Darrup improvises, but he also brings, in addition to a variety of objects, some recklessness to the instrument, bursts of strangled and frayed expressions, where grounding buzz, feedback fragments, strained harmonics are spirit-filled forces to squeeze into the curvature of whammy bar whizz. These expressive bursts are well sniffed out in The Nose, a guitar duo with Matt Tomlinson, as well as Slack, Darrup’s exploratory almost-no-rock trio with Zane Kanevsky on electronics and Lance Simmons on percussion.

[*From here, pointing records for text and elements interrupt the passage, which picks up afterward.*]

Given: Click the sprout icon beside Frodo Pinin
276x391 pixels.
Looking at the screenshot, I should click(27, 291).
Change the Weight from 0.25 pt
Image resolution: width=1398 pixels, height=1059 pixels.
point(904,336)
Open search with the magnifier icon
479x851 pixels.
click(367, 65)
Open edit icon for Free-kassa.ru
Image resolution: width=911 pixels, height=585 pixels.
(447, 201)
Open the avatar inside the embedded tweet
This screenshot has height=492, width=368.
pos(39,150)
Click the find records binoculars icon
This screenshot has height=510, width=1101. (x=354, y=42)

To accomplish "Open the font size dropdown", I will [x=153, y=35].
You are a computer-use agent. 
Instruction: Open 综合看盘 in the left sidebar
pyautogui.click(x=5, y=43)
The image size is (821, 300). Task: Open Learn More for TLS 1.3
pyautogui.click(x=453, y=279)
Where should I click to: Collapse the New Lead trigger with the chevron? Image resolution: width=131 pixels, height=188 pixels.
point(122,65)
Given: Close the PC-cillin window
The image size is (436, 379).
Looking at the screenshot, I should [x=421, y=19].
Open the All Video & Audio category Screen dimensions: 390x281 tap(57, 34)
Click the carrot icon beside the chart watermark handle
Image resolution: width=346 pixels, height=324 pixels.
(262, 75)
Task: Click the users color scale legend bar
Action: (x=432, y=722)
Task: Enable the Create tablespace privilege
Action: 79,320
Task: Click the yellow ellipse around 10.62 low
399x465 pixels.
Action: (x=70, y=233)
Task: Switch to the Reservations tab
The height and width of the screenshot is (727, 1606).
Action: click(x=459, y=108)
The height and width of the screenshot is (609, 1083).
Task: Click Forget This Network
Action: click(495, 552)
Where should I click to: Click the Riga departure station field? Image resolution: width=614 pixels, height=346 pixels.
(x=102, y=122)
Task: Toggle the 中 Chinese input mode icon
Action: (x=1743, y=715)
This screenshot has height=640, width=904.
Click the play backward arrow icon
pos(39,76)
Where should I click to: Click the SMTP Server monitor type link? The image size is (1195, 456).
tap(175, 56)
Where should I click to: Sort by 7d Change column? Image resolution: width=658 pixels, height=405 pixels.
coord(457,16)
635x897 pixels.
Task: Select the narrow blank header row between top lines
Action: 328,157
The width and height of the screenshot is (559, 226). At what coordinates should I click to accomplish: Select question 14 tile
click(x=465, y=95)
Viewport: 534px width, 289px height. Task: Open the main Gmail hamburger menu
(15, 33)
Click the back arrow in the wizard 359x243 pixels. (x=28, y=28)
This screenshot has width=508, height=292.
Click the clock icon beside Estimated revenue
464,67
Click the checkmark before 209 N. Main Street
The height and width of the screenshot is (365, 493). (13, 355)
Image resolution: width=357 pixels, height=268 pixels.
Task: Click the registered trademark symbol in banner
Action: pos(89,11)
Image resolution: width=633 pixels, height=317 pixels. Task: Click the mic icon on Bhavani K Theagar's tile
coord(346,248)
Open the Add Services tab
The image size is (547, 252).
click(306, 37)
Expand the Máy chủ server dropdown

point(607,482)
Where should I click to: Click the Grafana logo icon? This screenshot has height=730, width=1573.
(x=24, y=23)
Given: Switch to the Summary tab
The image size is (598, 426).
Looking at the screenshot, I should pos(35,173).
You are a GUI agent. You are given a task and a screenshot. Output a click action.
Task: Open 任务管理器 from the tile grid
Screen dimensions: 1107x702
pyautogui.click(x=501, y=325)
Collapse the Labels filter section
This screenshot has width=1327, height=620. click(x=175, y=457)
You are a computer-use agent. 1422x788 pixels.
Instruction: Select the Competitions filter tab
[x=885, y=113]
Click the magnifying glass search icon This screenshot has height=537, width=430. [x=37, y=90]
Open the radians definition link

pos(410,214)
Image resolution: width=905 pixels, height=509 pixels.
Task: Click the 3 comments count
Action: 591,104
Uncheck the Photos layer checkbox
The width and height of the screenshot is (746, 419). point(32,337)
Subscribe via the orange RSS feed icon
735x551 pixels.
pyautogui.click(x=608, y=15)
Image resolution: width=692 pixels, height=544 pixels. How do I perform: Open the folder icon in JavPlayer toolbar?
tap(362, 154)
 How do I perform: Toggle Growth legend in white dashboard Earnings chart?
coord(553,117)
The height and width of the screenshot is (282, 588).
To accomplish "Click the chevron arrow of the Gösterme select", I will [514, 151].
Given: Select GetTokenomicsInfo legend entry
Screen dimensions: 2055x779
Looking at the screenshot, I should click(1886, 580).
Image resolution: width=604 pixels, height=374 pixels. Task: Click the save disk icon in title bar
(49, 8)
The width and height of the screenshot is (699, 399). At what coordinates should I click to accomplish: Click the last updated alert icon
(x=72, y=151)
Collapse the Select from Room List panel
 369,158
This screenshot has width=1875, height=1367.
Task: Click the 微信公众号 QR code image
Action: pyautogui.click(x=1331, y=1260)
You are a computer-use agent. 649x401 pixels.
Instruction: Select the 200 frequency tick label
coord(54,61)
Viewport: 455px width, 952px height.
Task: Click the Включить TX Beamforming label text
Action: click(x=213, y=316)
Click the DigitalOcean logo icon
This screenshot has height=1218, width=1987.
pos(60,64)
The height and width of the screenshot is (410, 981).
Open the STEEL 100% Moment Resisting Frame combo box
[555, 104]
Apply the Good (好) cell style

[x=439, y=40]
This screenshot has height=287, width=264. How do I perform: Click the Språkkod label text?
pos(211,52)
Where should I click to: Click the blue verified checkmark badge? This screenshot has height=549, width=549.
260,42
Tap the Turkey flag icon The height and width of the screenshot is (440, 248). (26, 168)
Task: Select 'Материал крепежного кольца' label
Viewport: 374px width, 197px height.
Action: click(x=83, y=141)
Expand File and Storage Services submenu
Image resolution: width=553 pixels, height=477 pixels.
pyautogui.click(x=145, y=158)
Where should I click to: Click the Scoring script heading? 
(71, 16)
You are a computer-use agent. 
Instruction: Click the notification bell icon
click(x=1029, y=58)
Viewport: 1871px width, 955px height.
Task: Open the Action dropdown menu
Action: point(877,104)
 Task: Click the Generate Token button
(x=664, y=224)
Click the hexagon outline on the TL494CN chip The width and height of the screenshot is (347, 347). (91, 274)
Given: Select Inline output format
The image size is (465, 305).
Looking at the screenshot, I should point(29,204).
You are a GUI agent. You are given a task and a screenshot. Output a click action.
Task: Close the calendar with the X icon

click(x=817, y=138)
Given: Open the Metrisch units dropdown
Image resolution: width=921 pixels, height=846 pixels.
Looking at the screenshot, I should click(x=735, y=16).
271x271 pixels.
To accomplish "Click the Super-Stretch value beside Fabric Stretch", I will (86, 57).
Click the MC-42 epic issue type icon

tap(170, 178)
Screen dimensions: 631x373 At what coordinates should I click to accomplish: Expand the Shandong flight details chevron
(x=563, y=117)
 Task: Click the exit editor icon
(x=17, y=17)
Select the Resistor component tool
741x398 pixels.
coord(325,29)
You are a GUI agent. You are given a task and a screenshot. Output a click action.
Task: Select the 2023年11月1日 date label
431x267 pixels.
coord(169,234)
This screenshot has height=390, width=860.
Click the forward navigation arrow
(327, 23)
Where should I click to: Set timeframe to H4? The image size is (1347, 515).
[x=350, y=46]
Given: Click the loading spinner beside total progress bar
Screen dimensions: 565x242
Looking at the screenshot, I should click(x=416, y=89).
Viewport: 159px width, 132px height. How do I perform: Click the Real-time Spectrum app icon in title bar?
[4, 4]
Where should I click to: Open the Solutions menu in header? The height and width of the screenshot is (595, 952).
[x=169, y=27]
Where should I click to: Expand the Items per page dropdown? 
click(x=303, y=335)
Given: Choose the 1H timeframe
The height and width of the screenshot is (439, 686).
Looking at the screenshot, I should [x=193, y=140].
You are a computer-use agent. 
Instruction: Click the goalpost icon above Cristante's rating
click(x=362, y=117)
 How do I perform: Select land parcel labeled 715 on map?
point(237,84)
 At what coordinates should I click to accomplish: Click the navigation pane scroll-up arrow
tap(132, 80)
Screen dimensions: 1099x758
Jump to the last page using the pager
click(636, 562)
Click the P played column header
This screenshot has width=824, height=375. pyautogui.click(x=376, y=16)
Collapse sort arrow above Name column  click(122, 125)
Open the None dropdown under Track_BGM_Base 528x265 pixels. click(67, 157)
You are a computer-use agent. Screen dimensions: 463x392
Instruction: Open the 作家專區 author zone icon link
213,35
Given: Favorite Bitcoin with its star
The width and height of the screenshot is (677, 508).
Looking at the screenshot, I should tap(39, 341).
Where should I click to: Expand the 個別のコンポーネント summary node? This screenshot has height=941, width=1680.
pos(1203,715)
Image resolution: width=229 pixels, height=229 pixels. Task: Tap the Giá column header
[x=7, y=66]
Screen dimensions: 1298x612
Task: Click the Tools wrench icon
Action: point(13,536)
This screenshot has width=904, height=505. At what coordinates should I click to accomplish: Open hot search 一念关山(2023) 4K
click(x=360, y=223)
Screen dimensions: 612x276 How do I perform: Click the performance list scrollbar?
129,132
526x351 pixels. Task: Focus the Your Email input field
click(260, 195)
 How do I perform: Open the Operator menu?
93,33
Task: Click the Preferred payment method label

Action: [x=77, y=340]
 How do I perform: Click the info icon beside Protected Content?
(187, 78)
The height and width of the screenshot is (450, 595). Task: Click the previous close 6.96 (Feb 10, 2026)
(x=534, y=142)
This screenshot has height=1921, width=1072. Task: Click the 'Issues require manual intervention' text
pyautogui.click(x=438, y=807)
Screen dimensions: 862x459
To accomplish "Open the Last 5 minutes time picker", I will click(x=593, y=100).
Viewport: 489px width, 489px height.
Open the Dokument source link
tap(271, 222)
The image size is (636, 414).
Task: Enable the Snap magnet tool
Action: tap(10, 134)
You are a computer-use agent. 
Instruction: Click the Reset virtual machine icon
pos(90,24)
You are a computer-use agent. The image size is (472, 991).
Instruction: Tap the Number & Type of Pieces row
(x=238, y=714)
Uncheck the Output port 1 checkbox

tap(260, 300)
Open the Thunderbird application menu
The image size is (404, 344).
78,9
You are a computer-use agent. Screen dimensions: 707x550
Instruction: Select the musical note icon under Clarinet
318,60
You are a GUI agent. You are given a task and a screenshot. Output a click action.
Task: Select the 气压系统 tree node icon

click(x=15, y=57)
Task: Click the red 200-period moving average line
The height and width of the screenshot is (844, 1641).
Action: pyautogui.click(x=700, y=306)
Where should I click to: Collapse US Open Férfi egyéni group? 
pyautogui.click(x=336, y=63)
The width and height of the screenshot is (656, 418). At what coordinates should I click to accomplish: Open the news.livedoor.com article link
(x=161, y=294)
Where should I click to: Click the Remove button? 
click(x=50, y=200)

He improvises on the guitar, but that’s not quite the right way of putting it. Sometimes there’s no guitar. Every morning, Darrup chronicles a perpetual sound log that incorporates personal dimensions based on verbal communication.
“It started out as just walking over to the desk and saying some things, first thing in the morning. Could’ve been about what I had to do that day or anything at all. Just to see what that would be, or if it would change, you know, if maybe I would get tired of waking up and talking about what I would have to do or not. I liked the idea of there being hours of that shit around,” he said.
Then he started folding other voices into the mix.
“I have a flip phone. And once there are, like, 12 messages, your mailbox is full. So instead of deleting those, I recorded them. Well, I recorded them first before I deleted them. So, I would take a couple of them when they were stacking up, and then I’d just plug them in, and then I’d usually say something about that too.”
One of those voices was Darrup’s father, who had started leaving once-a-day Bible verses and life-affirming quotes in his son’s voicemail box. Unwittingly, both father and son had committed to daily routines, and Darrup brought them together into a call-and-response audio collage.
“It’s going to be nice, you know, to find these tapes down the road and be like, ‘Wow, here’s these tapes of these messages my dad used to leave me.’”
In his teeth-cutting days in Mount Carmel, deep in the coal region where the boilo flows and the soupies hang, Darrup’s first practice space was haunted. Doors locked themselves. Objects flew around. Sometimes, while sitting there alone, he recalled, “a can would just whip across the room.” He, as well as the other musicians who shared the space, used to leave a recorder going through the night, in order to capture the outer-limits occurrences on tape.
In town, while the jocks idled their hours at Showcase billiards, Darrup loitered a block away on Oak Street, at The Rat Hole, a dive reserved strictly “for the freaks,” he said. Despite getting busted multiple times, he hung out at The Rat Hole regularly, fascinated by its colorful clientele, such as Cat Man, who Darrup described as “a real life Fonzie, but extreme, dirty and wild.”
Further up Oak Street at M.C. Coney, a man named Pepper—because he put pepper in his coffee—lit cigarette after cigarette for what seemed like an eternity. Curious, Darrup set up shop one day at a nearby table and watched Pepper burn down one cigarette, then light a new one with the butt’s ember, over and over again, for eight hours straight.
Reflecting on Mount Carmel, “In the past year or so, I’ve been thinking about what all that was,” he said. “When I travel there, it’s pretty wild for me. It’s like walking on the moon.”